Tolérance zéro — Wikipédia

La tolérance zéro est une doctrine visant à punir sévèrement les délinquants à la moindre infraction à la loi en raccourcissant au maximum le délai entre le délit et la réponse judiciaire. La notion de tolérance zéro, si elle n'est pas définie, suggère par sa formulation qu'aucune infraction n'est tolérable et/ou qu'il n'y a aucune circonstance atténuante. Elle a notamment été mise en pratique à New York, par Rudy Giuliani, dans les années 1990[1],[2], et Baltimore[3]. Si l’insécurité a significativement baissé dans ces deux villes, la doctrine reste critiquée[3],[1],[2].

Principe[modifier | modifier le code]

Ce sont les universitaires James Wilson et Georges Kelling dans la revue américaine The Atlantic Monthly en 1982 qui définirent les premiers cette théorie sous ce nom reprenant un terme utilisé en 1973 pour une loi au New Jersey.

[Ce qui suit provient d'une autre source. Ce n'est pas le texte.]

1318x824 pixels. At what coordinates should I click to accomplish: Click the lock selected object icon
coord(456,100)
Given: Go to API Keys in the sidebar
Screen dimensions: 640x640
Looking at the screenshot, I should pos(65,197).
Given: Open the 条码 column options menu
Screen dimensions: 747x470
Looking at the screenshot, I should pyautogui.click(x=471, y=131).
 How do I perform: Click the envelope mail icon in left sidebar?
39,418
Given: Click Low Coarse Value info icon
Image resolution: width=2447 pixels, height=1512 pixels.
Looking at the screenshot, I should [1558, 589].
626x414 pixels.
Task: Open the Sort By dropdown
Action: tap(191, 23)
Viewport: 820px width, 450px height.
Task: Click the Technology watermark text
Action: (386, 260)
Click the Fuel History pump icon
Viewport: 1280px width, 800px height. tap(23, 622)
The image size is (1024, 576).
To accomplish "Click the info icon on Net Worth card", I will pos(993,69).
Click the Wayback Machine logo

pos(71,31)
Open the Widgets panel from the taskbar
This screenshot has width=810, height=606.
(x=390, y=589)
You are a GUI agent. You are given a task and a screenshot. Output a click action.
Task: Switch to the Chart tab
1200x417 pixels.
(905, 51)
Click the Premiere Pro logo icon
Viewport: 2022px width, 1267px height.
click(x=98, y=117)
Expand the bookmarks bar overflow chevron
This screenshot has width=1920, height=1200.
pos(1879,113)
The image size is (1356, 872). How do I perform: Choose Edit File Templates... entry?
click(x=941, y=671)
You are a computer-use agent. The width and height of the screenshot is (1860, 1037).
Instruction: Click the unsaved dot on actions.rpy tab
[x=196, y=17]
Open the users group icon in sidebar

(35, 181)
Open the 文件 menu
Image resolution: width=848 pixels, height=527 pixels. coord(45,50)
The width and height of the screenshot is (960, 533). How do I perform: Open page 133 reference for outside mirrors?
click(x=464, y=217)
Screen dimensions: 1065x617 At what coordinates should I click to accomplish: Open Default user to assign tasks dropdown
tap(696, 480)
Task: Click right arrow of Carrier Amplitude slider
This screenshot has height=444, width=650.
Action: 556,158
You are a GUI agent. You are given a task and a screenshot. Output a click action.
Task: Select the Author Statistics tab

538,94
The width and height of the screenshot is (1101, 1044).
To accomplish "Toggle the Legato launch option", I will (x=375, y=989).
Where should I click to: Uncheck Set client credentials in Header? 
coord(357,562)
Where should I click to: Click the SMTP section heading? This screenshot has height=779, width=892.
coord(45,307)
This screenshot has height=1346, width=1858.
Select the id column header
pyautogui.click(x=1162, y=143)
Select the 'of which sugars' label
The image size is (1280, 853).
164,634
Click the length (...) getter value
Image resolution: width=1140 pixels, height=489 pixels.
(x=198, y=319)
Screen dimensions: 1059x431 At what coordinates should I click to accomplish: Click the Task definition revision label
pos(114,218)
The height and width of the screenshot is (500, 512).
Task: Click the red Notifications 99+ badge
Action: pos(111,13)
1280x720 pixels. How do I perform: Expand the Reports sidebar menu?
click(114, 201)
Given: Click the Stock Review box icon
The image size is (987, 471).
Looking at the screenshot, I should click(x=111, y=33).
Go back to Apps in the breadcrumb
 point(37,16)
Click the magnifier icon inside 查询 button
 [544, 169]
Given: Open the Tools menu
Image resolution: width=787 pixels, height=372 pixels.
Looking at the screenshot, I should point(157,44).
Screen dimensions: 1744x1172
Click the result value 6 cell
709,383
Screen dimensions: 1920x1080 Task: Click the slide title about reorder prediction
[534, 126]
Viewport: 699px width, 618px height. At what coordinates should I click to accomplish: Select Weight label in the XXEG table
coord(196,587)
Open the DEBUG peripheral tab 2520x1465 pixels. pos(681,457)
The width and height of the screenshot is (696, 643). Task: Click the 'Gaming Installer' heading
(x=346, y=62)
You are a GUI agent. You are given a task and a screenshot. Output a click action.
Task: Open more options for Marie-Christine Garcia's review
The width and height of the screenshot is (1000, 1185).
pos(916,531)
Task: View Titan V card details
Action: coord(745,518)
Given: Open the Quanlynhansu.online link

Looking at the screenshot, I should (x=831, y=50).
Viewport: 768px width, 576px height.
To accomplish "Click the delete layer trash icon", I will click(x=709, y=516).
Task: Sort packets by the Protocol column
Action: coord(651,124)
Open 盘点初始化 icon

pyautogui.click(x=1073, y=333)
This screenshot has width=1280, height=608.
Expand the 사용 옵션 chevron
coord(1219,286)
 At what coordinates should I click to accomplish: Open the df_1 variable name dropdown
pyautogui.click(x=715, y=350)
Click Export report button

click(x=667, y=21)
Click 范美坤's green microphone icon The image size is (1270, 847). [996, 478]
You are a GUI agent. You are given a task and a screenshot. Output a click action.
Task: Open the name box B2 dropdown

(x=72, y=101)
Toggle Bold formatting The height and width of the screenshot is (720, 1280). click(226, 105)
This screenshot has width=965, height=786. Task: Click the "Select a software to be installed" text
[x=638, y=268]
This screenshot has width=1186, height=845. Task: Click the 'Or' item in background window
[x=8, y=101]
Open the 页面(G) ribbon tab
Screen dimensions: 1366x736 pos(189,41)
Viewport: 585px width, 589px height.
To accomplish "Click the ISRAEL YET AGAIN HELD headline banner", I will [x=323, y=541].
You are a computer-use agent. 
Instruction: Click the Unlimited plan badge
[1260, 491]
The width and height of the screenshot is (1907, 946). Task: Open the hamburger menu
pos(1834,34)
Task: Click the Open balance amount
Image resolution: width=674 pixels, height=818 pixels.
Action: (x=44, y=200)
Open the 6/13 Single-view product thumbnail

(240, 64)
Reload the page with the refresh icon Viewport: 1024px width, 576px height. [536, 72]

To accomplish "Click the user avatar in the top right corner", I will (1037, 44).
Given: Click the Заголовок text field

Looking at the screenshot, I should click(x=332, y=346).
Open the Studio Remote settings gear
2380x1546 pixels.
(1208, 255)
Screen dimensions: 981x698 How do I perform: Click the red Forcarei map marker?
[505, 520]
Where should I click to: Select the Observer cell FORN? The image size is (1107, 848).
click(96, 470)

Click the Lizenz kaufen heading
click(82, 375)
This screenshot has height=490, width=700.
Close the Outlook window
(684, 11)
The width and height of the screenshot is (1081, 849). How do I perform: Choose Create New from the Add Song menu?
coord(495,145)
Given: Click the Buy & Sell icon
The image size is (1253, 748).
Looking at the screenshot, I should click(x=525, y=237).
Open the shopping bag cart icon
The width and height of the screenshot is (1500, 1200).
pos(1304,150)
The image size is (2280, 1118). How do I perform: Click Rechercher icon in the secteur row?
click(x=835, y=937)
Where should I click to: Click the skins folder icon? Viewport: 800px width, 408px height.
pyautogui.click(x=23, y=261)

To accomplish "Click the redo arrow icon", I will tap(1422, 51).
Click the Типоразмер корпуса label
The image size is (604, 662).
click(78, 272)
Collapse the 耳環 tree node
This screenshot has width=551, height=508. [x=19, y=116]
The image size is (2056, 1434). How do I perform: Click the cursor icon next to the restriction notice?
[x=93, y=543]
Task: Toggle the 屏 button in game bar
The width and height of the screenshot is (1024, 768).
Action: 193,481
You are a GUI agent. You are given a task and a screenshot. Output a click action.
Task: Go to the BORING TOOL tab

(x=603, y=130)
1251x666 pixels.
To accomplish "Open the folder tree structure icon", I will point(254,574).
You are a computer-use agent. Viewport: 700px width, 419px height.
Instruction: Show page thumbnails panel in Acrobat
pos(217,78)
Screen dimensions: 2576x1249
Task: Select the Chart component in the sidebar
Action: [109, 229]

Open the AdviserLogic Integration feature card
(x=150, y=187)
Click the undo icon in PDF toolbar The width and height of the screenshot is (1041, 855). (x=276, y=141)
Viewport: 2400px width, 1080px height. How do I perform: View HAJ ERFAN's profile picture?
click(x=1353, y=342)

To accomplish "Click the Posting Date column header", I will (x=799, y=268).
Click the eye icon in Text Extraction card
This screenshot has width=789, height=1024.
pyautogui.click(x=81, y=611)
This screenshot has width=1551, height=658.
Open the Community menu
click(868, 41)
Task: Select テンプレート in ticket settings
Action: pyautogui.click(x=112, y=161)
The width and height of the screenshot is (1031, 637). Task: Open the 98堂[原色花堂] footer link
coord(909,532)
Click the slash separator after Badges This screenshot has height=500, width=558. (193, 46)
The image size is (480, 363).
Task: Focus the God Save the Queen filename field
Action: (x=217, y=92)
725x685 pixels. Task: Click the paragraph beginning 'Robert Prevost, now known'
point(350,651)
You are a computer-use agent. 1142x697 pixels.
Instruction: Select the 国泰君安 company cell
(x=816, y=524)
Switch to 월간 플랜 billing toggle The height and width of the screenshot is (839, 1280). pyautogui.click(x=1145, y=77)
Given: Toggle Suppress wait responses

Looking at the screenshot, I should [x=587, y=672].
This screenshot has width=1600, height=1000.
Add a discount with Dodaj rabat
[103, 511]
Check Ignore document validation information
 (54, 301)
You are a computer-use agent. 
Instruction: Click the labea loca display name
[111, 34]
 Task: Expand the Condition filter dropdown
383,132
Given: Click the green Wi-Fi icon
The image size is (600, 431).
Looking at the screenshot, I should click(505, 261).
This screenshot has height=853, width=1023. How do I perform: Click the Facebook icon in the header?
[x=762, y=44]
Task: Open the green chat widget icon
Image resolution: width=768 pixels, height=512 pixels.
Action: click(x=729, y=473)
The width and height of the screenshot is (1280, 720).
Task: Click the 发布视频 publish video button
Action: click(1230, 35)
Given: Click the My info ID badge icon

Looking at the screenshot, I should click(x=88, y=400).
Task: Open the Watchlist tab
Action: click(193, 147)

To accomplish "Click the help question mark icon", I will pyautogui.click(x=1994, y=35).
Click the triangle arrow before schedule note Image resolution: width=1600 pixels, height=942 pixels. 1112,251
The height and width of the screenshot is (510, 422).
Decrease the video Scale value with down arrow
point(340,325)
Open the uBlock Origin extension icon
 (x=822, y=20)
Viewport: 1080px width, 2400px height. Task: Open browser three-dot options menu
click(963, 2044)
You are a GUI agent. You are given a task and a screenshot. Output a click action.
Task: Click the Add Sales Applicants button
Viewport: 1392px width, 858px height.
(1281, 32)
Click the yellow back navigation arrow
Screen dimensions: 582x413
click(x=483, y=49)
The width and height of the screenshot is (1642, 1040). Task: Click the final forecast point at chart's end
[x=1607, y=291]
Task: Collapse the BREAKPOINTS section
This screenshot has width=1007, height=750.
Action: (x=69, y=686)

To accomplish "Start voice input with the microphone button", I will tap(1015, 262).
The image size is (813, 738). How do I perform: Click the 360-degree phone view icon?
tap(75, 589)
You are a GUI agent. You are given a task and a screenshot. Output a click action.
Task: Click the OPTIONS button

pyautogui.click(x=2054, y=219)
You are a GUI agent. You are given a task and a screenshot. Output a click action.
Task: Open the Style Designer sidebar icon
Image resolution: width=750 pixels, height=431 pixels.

Leur théorie est illustrée par la « vitre brisée ». Si une vitre d'un bâtiment est brisée et n'est pas immédiatement remplacée, certains pourront en déduire que le bâtiment est abandonné et en voie de délabrement. En conséquence, d'autres vitres risquent d'être à leur tour brisées, les délinquants considérant que cela n'a aucune importance.

Cette théorie se base sur deux postulats :

  1. si le responsable d'une infraction n'est pas condamné immédiatement, il est incité à récidiver ;
  2. si les responsables d'infractions ne sont pas condamnés pour chaque infraction avec toute la sévérité que la loi autorise, ils vont progressivement dériver de la petite délinquance au crime.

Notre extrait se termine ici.